In this blog, Harriet Gill, Managing Director of Education and Wellbeing at Coram, broadly welcomes the long-awaited update to statutory guidance on relationships and sex education published by the Government over the summer, and argues that life skills education must reflect real world to keep children and young people safe.

Keeping our children and young people happy and safe is an objective that crosses party lines. In recent years the content of the personal, social, health and economic (PSHE) education curriculum, of which Relationships, Sex and Health Education is a part, has at times been misrepresented, and become embroiled in the ‘culture wars’ in a way that I believe to be unhelpful to young people needing support and guidance in navigating adolescence and modern life.
As well as being the largest charity provider of PSHE, supporting over 600,000 pupils annually, Coram Life Education & SCARF engages with voices across the political divide to explain how we enable educators to prepare pupils to make sense of and stay safe in the real world they live in. Inevitably, that means at times addressing issues in primary school that would traditionally been considered appropriate for secondary level – such as online safety, sexual harassment and knife crime.
Just last month the Children’s Commissioner’s report ‘Sex is kind of broken now’ – children and pornography’ set out what children in 2025 are living with, highlighting that the average age a child first sees porn is now 13 and, shockingly, one in four children has seen pornography by the age of 11. This is not the world we have chosen as educators, but the world our children are living in, and it is vital we calibrate our programmes accordingly.

» **SET TASKS**:
A – Please list the issues that the blog on PSHE education names as sometimes being addressed in primary school.
B – Carry on the blog on PSHE education from the point where it ends.
The data is not needed for this.

» **DATA BLOCK**:
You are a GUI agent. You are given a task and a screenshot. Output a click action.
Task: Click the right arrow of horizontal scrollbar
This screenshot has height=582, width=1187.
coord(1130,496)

» **REPLIES**:
A – Online safety, sexual harassment, knife crime

B –
That is why, in July, Coram Life Education welcomed the long-awaited update to the statutory guidance on relationships education, relationships and sex education (RSHE) and health education published by the Department for Education, due to be implemented in place of existing guidance on 1 September 2026. This guidance is knowledge and skills-based and will help children and young people to make healthy choices, recognise and manage feelings, and develop the critical-thinking skills to be safe from harm, both online and offline.
We were particularly pleased that ministers have left teachers and schools with the flexibility to design their own curriculum by not imposing upper age limits on them. The introduction of age ratings could have stifled children and young people’s genuine questions and cut off a vital avenue for safeguarding and accessing help. Whereas this guidance strives to meet children’s needs at a timely point, stating that from early primary can support children to develop skills to navigate boundaries in relationships, and from late primary, where needed, discuss the pressure to share naked images or online sexual content. A skills-based rather than a one-size-fits-all approach will, we believe, best enable schools to meet the needs of all their pupils and their diverse experiences.
Other welcome updates to the existing guidance include:
- Positive masculinity: There is a new emphasis on helping boys develop a healthy sense of masculinity, enabling emotional expression, help-seeking behaviour, and respect in relationships. This proactive approach aims to reduce future harmful behaviours and promote gender equality;
- Safeguarding: Young children are to be taught how to recognise and report abusive behaviour, including the correct terminology for body parts – a clear step forward for early safeguarding; and
- Health education: Teaching about periods must now begin by age eight, and secondary students will also learn about pelvic floor health to support long-term wellbeing, by reducing shame and anxiety, and promoting self-esteem and body confidence.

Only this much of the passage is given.